Reliable protection to keep you out from bell to bell.
Gotta love the attitude. The loud colors are backed up with bona fide performance chops, including two-layer Gore-Tex face fabric and Marmot’s proprietary synthetic insulation. We especially appreciated the long cut, oversize hood, and structured cuffs that tucked inside the sleeve on warm days.
Fjällräven Ovik Eco-Shell
Fjällräven’s Eco-Shell fabric—made from stretchy recycled polyester and coated in a PFC-free water-repellent treatment—kept us dry in light snow. But it isn’t a high-octane mountain piece. Instead we grabbed this sleek urban parka, with its trench-coat cut and clean snaps down the front, for cruising Vail Village at night.
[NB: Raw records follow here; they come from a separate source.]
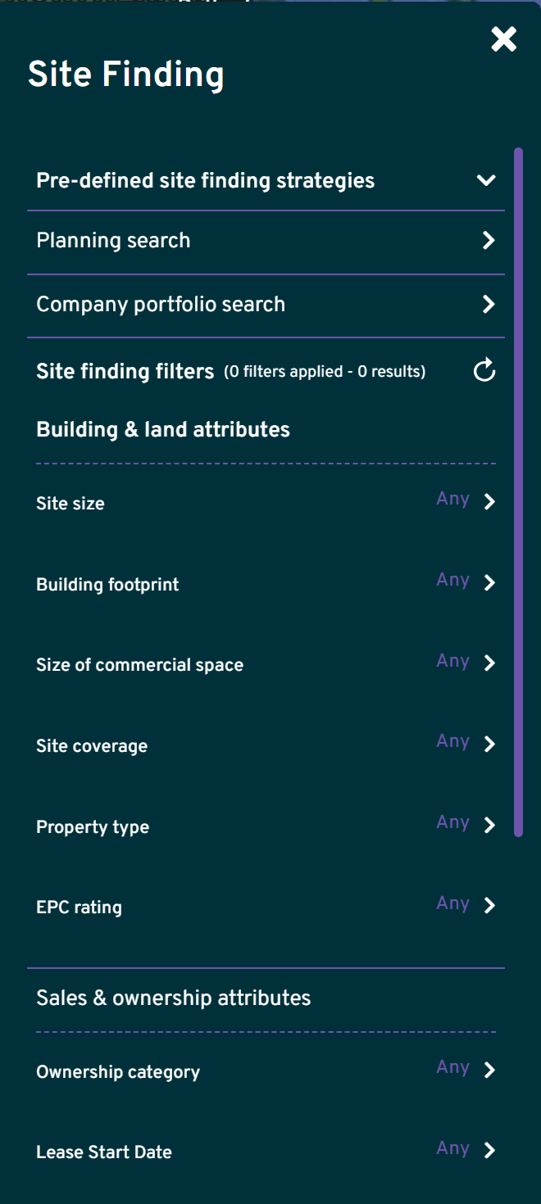Click the chevron beside Site size
The width and height of the screenshot is (541, 1204).
tap(489, 500)
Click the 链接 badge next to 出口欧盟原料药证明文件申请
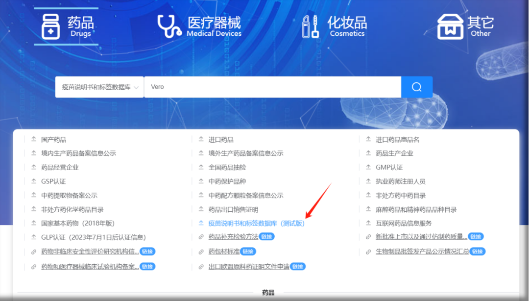Image resolution: width=529 pixels, height=301 pixels. (x=298, y=267)
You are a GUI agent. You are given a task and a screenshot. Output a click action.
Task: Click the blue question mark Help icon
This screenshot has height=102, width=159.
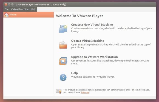63,78
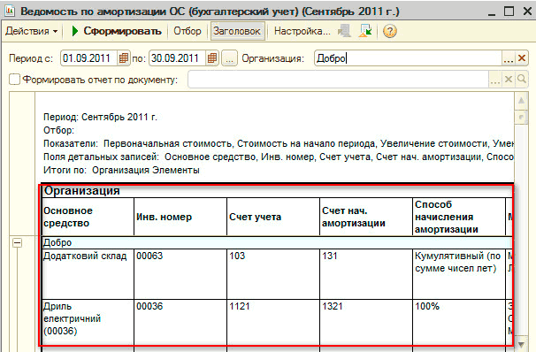Image resolution: width=536 pixels, height=352 pixels.
Task: Click the Сформировать button
Action: point(117,31)
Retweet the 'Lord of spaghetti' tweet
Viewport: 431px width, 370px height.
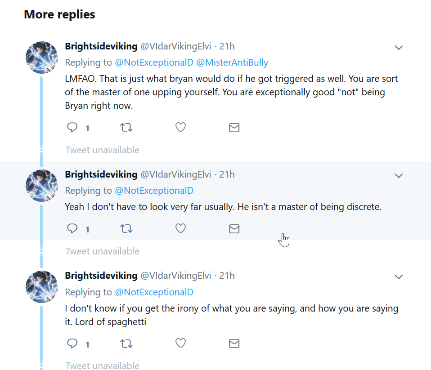[126, 343]
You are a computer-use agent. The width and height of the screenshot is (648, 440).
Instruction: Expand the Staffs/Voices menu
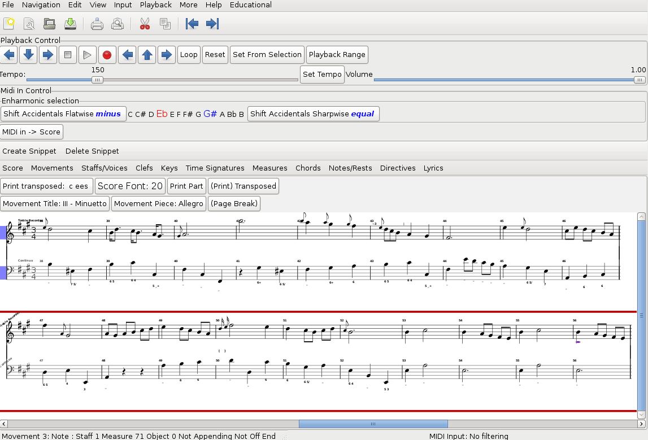(105, 168)
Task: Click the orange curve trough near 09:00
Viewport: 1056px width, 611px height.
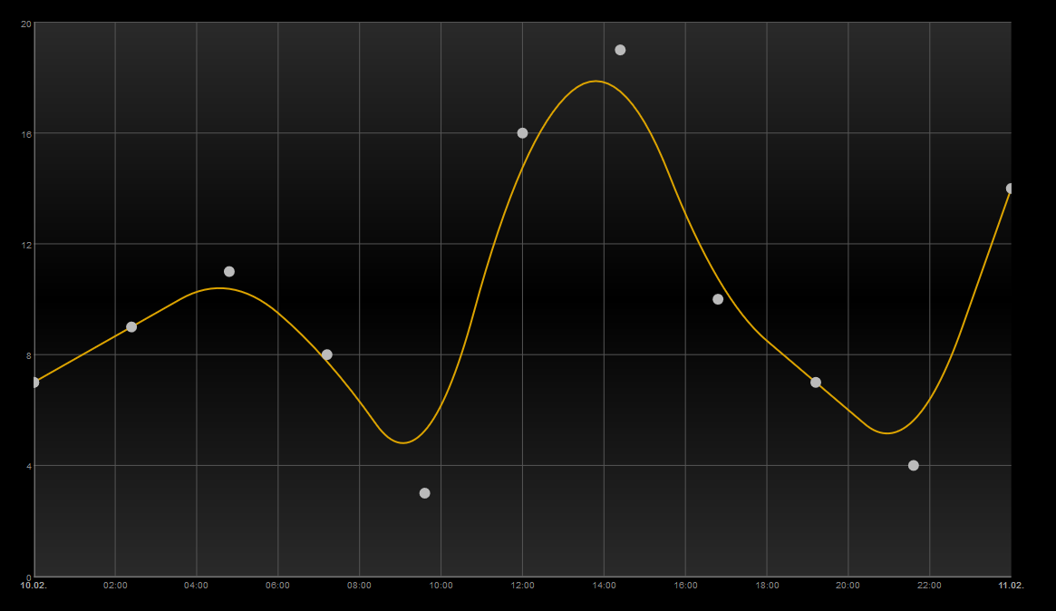Action: pos(402,442)
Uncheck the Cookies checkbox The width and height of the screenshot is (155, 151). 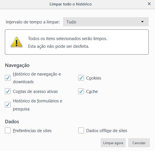(x=81, y=78)
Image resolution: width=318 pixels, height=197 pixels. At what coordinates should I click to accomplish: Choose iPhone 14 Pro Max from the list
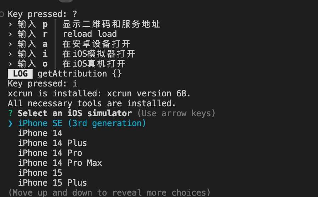tap(60, 163)
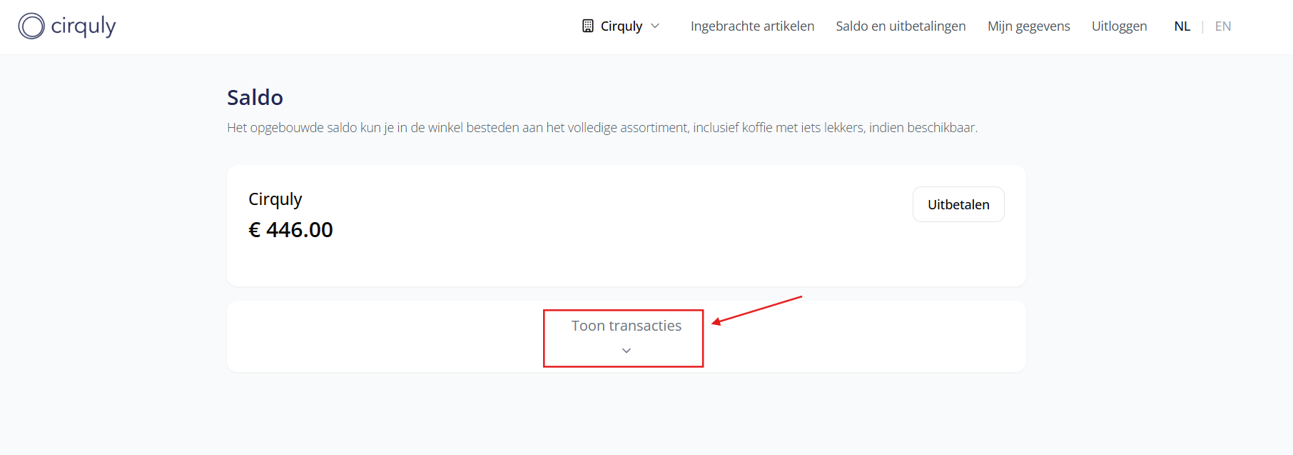Expand the chevron next to Cirquly
The width and height of the screenshot is (1293, 455).
pyautogui.click(x=655, y=26)
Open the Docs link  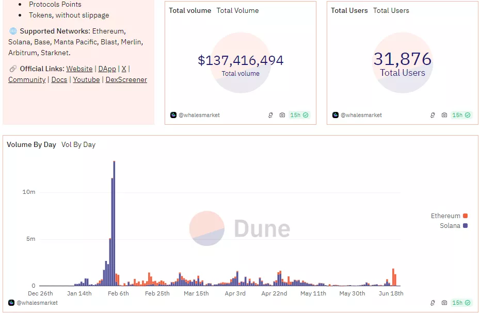(x=59, y=79)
Eddie Bauer Telemetry Freeride
Lexi duPont rocked the Telemetry last season, so you know it’s ready for long days on the steeps. Like the Marmot, it’s moderately insulated, making it best suited for resort skiers. It’s also a hair heavy—Eddie Bauer built it from nylon instead of Gore-Tex, sacrificing some weatherproofness but saving you $150.
Dynafit Yotei shell and bibs
Last year, we named the Yotei one of the best men’s winter jackets. Finally, there’s a version for women, too, with matching bibs. Cut from soft, quiet Gore C-Knit fabric, this is a well-designed combo for skiers who spend most of their time beyond the ropes. Details like the wide suspenders are spot-on.
Under Armour Chugach shell and bibs
This $850 duo has the technical résumé you’d expect—three-layer Gore-Tex, taped seams, a powder skirt. But what really made it stand out was its big-mountain steeze. And while bibs aren’t for everyone (some important business requires extra time), they prevent snow from creeping under your midlayer.
A warm, well-made down puffy for less than two Franklins? Believe it. REI blended down and synthetic fill in the lofty Stratocloud to make it perform just as well as jackets costing twice as much. It’s got some nice details, too, like large front pockets and generous zipper pulls you can grab in gloves.